Individuals were genotyped using the Axiom Porcine Genotyping Array (Axiom_PigHDv1) for pig genotyping²⁶ containing assays for 658,692 SNPs with SNP positions based on Sscrofa genome build 11.1²⁷. The software Axiom™ Analysis Suite v4.0.3 (Thermo Fisher Scientific, Waltham, MA) was used to create both standard genotypic .ped and .map files and intensity data useful for CNV calling. SNPs with ambiguous chromosome locations and SNPs located on either sexual chromosomes or mitochondrial DNA were excluded. Only animals with at least 95% of their SNPs called and individual SNPs with at least 99% call rate were considered. No thresholds for Minor Allele Frequency (MAF) or departures from Hardy–Weinberg (HW) proportions were applied to allow a correct identification of ME. Finally, a total of 545,364 SNPs with an average call rate of 99.79% were retained on the 18 Sus scrofa autosomes (SSC).

Identification, quantification and annotation of Mendelian Errors

The program COLONY v.2.0.6.8^3,28 was used to verify parentage in the pedigree.

SNPs and individuals showing ME were identified fitting the—mendel option of the program PLINK v.1.9. The software iterates through all trios and all variants checking for these errors²⁹. Loci in which ME were identified were hereafter referred to as ‘ME set’. Considering the parental genotypes (either homozygous or heterozygous), the origin of the ME was assigned to the Father, the Mother, the Offspring, or the “Trio” when it was not possible to ascertain on which member of the trio occurred the genotype calling error.
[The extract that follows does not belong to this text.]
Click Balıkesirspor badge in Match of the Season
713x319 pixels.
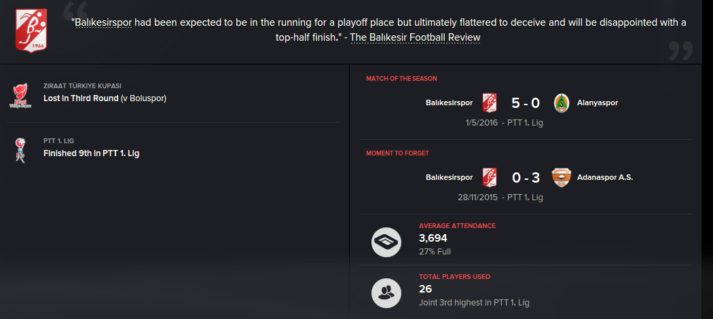coord(490,102)
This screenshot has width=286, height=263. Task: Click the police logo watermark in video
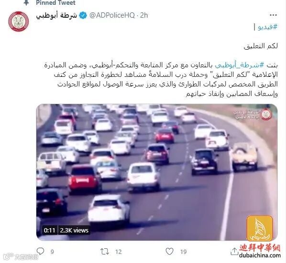pos(266,114)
Moreover, considering the frequency of the allele on which the Mendelian violation was identified at a locus, ME was further classified as either A (occurring on the most frequent allele) or B (for the less frequent allele). Consequently, ME were classified into eight different classes: TrioA; TrioB; FatherA; FatherB; MotherA; MotherB; OffspringA; and OffspringB. These ME classes are expected to account for possible bias due to the sex of the parental allele inherited⁸ and the possible influence of changes in allele frequencies due to the genomic alterations^5,6 in ME occurrence. Using the function—hardy of PLINK, heterozygote deficiency or excess ( $F_{IS}$ ) was computed for each locus in the ME set as $F_{IS} = \frac{H_{e} - H_{o}}{H_{e}}$ , being $H_{e}$ and $H_{o}$ the expected and the observed heterozygosity, respectively.
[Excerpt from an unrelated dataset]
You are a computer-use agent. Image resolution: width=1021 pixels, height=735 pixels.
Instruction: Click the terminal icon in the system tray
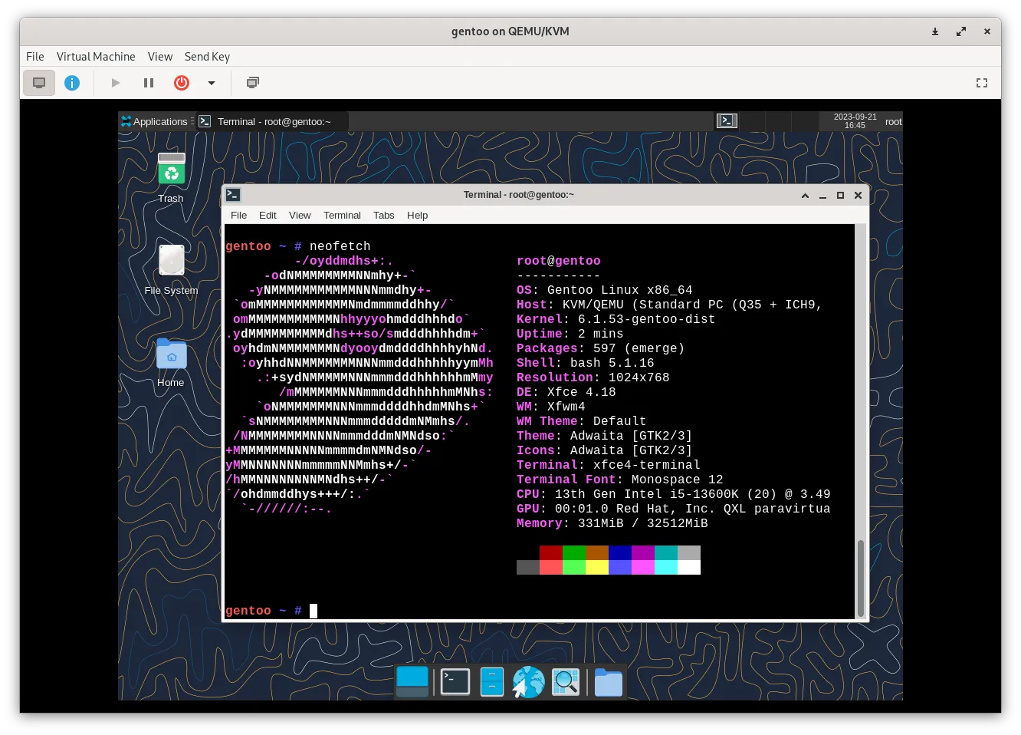[727, 120]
Possible calling errors causing the appearance of either null alleles or false alleles on an SNP were also considered. SNPs included in the ME set were classified as Allele-Drop-Out (ADO; i.e. ‘missing’ alleles at a locus) when no heterozygote genotypes were identified in the whole typed population but homozygous genotypes existed for both the A and the B alleles. In turn, SNPs were classified as Allele-Drop-In (ADI; alleles that are additional to the parental genotypes) when: (a) all reproductive individuals were homozygous for the same allele but heterozygous genotypes were identified in the offspring (ADI_het); and (b) all reproductive individuals were homozygous for the same allele but homozygous genotypes for the other allele were assessed in the offspring (ADI_hom).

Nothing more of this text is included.